§ **What you are asked to do**:
Could each record be restated word for word?

Records from a data source:
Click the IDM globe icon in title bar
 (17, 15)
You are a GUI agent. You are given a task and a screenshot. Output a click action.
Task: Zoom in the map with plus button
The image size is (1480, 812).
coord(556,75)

§ **Response to the task**:
Click the IDM globe icon in title bar
 (17, 15)
You are a GUI agent. You are given a task and a screenshot. Output a click action.
Task: Zoom in the map with plus button
The image size is (1480, 812).
coord(556,75)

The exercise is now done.